• What the exercise asks
Rewrite all the records below, swapping each occurrence of "Viewport" for "Screen size" and leaving every other character unchanged.

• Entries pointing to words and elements
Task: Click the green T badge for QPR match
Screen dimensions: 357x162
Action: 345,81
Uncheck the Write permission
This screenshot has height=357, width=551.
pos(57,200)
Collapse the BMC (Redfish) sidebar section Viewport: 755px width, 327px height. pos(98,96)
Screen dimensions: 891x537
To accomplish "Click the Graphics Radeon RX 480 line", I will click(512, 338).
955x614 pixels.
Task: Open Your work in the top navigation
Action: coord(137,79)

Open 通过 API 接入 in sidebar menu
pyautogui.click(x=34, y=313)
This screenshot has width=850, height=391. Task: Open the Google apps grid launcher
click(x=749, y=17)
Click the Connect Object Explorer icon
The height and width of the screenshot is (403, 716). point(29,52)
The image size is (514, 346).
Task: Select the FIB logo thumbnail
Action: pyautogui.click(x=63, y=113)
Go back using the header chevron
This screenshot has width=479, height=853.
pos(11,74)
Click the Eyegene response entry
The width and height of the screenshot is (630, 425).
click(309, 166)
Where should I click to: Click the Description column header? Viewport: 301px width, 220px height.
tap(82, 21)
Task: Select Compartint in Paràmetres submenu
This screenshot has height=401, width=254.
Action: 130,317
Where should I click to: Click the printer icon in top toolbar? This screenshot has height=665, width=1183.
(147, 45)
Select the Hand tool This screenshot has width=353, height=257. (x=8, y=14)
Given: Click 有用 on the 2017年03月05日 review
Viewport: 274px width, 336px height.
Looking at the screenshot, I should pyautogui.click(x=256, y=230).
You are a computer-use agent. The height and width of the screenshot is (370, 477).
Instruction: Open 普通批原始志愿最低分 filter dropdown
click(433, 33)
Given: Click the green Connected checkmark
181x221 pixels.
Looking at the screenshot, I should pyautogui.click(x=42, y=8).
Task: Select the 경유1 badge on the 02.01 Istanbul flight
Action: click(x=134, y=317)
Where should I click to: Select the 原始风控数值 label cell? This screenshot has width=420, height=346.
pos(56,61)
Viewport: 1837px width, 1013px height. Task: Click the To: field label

• Output below
Task: Click the green T badge for QPR match
Screen dimensions: 357x162
Action: 345,81
Uncheck the Write permission
This screenshot has height=357, width=551.
pos(57,200)
Collapse the BMC (Redfish) sidebar section Screen size: 755px width, 327px height. pos(98,96)
Screen dimensions: 891x537
To accomplish "Click the Graphics Radeon RX 480 line", I will click(512, 338).
955x614 pixels.
Task: Open Your work in the top navigation
Action: coord(137,79)

Open 通过 API 接入 in sidebar menu
pyautogui.click(x=34, y=313)
This screenshot has width=850, height=391. Task: Open the Google apps grid launcher
click(x=749, y=17)
Click the Connect Object Explorer icon
The height and width of the screenshot is (403, 716). point(29,52)
The image size is (514, 346).
Task: Select the FIB logo thumbnail
Action: pyautogui.click(x=63, y=113)
Go back using the header chevron
This screenshot has width=479, height=853.
pos(11,74)
Click the Eyegene response entry
The width and height of the screenshot is (630, 425).
click(309, 166)
Where should I click to: Click the Description column header? Screen size: 301px width, 220px height.
tap(82, 21)
Task: Select Compartint in Paràmetres submenu
This screenshot has height=401, width=254.
Action: 130,317
Where should I click to: Click the printer icon in top toolbar? This screenshot has height=665, width=1183.
(147, 45)
Select the Hand tool This screenshot has width=353, height=257. (x=8, y=14)
Given: Click 有用 on the 2017年03月05日 review
Screen size: 274px width, 336px height.
Looking at the screenshot, I should pyautogui.click(x=256, y=230).
You are a computer-use agent. The height and width of the screenshot is (370, 477).
Instruction: Open 普通批原始志愿最低分 filter dropdown
click(433, 33)
Given: Click the green Connected checkmark
181x221 pixels.
Looking at the screenshot, I should pyautogui.click(x=42, y=8).
Task: Select the 경유1 badge on the 02.01 Istanbul flight
Action: click(x=134, y=317)
Where should I click to: Select the 原始风控数值 label cell? This screenshot has width=420, height=346.
pos(56,61)
Screen size: 1837px width, 1013px height. Task: Click the To: field label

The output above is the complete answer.